Statenvertaling

Genesis 29:10-21 Statenvertaling (SV1750)

10. En het geschiedde, als Jakob Rachel zag, de dochter van Laban, zijner moeders broeder, en de schapen van Laban, zijner moeders broeder, dat Jakob toetrad, en wentelde den steen van den mond des puts, en drenkte de schapen van Laban, zijner moeders broeder.

11. En Jakob kuste Rachel; en hij hief zijn stem op en weende.

12. En Jakob gaf Rachel te kennen, dat hij een broeder van haar vader, en dat hij de zoon van Rebekka was. Toen liep zij heen, en gaf het aan haar vader te kennen.

13. En het geschiedde, als Laban die tijding hoorde van Jakob, zijner zusters zoon, zo liep hij hem tegemoet, en omhelsde hem, en kuste hem, en bracht hem tot zijn huis. En hij vertelde Laban al deze dingen.

14. Toen zeide Laban tot hem: Voorwaar, gij zijt mijn gebeente en mijn vlees! En hij bleef bij hem een volle maand.
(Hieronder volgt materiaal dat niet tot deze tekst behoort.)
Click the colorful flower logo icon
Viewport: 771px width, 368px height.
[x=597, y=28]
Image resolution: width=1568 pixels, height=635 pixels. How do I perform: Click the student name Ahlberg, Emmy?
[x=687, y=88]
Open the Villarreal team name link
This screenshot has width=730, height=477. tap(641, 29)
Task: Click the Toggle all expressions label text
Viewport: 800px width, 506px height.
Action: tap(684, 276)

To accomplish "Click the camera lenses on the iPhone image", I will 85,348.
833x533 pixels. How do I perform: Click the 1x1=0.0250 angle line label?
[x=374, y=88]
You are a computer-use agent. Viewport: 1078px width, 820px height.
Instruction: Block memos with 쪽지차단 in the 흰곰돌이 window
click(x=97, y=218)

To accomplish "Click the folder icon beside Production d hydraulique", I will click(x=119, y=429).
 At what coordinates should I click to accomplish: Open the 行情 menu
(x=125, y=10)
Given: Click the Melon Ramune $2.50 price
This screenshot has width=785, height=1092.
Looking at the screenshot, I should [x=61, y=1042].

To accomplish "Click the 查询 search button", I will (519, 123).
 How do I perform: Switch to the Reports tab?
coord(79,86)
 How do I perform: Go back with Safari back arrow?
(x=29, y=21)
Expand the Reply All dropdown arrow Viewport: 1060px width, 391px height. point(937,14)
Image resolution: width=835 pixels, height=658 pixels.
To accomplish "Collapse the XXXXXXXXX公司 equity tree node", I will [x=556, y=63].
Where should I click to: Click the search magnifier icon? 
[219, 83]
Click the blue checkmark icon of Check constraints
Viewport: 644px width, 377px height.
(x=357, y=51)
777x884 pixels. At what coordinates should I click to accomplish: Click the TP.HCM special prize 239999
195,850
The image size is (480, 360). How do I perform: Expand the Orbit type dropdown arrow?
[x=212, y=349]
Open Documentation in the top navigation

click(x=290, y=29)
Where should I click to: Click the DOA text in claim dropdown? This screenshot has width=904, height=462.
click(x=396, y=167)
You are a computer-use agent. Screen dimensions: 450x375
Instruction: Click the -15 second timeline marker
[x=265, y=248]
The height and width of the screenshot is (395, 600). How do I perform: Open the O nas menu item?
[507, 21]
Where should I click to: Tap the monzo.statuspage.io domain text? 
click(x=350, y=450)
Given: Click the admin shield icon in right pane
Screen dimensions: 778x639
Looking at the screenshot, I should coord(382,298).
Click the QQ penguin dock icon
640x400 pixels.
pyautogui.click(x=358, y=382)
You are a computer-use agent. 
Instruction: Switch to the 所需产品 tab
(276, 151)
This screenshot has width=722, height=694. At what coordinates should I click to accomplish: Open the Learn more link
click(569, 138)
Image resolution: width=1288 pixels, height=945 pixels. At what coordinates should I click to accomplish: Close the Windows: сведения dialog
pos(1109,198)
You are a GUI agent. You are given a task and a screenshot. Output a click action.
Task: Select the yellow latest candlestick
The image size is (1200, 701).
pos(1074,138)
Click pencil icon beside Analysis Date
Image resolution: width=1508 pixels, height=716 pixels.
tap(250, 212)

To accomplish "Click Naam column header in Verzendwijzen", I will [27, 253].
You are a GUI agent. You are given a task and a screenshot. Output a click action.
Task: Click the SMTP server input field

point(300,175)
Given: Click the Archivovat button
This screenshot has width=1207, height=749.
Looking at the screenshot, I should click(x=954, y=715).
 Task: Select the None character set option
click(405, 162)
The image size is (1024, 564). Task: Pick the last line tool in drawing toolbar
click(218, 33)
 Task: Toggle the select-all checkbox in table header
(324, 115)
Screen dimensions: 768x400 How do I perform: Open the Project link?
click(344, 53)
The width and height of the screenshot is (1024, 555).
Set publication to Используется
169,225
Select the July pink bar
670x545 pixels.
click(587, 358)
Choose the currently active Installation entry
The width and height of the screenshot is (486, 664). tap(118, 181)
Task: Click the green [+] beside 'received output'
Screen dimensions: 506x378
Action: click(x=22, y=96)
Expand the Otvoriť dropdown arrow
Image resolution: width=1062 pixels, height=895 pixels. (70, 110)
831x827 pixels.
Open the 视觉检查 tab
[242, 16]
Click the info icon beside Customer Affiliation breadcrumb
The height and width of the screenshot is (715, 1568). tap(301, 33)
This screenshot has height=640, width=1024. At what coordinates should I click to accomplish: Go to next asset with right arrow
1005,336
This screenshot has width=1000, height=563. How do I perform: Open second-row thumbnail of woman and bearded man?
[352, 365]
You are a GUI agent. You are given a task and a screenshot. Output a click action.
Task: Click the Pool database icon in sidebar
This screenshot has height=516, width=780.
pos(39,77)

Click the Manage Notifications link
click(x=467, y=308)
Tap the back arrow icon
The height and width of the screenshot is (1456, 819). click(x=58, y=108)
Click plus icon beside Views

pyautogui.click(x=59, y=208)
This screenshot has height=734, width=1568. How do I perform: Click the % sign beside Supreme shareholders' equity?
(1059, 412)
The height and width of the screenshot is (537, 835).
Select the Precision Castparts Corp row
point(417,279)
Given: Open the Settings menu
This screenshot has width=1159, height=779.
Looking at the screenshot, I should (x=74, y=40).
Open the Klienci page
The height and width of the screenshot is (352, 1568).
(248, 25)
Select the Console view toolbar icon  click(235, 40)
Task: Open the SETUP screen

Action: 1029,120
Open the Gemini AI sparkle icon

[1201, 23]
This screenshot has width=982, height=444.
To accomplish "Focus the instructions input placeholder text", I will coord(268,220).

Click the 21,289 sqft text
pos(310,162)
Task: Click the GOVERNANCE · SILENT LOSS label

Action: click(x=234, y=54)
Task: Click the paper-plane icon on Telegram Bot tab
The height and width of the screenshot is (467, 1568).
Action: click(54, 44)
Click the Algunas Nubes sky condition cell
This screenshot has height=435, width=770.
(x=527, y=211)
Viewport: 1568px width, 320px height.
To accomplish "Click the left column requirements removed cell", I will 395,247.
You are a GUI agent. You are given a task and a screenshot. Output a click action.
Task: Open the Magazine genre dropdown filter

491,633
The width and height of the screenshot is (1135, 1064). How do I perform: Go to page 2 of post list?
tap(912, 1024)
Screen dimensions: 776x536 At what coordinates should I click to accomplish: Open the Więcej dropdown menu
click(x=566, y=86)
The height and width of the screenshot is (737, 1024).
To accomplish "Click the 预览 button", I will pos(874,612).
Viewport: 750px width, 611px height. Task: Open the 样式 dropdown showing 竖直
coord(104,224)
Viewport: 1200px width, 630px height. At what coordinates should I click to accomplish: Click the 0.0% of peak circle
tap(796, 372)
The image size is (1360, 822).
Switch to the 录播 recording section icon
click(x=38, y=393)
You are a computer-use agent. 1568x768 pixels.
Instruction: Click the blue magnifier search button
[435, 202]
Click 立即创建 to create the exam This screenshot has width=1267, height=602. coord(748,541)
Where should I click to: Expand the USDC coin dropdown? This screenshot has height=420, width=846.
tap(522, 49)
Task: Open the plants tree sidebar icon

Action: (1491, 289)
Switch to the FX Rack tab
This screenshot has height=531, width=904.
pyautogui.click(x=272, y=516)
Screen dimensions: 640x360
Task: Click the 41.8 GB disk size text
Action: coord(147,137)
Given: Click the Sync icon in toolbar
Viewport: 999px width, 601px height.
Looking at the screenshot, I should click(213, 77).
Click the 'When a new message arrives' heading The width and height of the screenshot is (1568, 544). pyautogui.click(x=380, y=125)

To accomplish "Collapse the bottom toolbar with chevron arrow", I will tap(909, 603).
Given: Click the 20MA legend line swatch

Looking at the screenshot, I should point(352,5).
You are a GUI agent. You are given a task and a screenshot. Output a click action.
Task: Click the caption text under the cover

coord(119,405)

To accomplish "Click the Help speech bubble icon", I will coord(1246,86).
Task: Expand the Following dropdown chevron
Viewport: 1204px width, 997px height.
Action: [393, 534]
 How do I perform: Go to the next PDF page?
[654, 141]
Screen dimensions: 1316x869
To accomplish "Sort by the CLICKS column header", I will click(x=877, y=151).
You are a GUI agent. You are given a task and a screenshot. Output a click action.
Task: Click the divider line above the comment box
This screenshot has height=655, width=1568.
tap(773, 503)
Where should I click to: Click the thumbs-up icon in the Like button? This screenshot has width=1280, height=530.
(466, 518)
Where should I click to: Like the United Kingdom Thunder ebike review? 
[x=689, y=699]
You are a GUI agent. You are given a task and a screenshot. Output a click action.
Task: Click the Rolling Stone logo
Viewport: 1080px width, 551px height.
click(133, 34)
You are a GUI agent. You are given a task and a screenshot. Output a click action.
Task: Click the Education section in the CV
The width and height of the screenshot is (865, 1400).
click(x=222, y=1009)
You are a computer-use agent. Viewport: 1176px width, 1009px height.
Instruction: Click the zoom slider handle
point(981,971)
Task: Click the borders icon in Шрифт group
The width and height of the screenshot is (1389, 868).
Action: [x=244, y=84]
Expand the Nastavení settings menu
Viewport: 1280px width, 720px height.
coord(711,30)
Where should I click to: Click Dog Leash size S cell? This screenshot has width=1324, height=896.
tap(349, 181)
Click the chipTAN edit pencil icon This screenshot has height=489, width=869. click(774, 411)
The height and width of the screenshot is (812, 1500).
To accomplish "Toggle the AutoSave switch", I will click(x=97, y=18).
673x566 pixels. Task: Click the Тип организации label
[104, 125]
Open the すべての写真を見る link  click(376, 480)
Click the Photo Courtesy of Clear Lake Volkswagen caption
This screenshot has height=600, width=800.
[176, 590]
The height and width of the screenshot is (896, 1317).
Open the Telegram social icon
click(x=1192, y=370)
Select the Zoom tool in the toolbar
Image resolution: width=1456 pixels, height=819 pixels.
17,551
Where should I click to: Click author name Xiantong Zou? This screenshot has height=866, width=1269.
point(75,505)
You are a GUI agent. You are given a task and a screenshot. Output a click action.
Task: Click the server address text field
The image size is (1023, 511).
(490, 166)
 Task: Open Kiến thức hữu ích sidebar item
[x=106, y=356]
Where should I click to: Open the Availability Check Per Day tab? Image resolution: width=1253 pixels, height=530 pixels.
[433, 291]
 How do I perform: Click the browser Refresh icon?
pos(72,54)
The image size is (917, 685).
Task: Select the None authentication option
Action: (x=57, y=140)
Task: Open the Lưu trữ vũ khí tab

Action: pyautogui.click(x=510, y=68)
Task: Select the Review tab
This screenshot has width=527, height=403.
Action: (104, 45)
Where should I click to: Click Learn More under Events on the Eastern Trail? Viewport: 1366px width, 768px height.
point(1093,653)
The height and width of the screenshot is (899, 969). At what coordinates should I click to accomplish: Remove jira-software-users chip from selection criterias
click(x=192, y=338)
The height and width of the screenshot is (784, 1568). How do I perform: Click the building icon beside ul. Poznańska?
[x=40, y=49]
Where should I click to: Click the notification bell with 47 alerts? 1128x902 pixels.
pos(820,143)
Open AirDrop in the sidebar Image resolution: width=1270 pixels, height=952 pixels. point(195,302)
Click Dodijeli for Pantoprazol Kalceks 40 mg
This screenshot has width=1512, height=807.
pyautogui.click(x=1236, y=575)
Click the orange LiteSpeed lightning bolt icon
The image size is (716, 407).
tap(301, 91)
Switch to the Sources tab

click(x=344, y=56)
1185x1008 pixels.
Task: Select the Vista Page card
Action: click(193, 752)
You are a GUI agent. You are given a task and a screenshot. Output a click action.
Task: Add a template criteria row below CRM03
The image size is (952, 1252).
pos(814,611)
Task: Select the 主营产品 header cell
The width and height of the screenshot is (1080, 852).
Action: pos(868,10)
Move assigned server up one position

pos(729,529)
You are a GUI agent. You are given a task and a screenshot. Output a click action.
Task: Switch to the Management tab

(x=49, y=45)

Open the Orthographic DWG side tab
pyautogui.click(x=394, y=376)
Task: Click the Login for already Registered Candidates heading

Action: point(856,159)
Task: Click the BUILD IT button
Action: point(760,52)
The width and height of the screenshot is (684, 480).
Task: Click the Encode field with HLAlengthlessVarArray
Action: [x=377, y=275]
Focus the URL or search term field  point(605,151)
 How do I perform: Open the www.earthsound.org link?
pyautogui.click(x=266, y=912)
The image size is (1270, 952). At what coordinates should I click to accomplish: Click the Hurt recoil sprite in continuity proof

15. Daarna zeide Laban tot Jakob: Omdat gij mijn broeder zijt, zoudt gij mij derhalve om niet dienen? verklaar mij, wat zal uw loon zijn?

16. En Laban had twee dochters: de naam der grootste was Lea; en de naam der kleinste was Rachel.

17. Doch Lea had tedere ogen; maar Rachel was schoon van gedaante, en schoon van aangezicht.

18. En Jakob had Rachel lief; en hij zeide: Ik zal u zeven jaren dienen, om Rachel, uw kleinste dochter.

19. Toen zeide Laban: Het is beter, dat ik haar aan u geve, dan dat ik haar aan een anderen man geve; blijf bij mij.

20. Alzo diende Jakob om Rachel zeven jaren; en die waren in zijn ogen als enige dagen, omdat hij haar liefhad.

21. Toen zeide Jakob tot Laban: Geef mijn huisvrouw, want mijn dagen zijn vervuld, dat ik tot haar inga.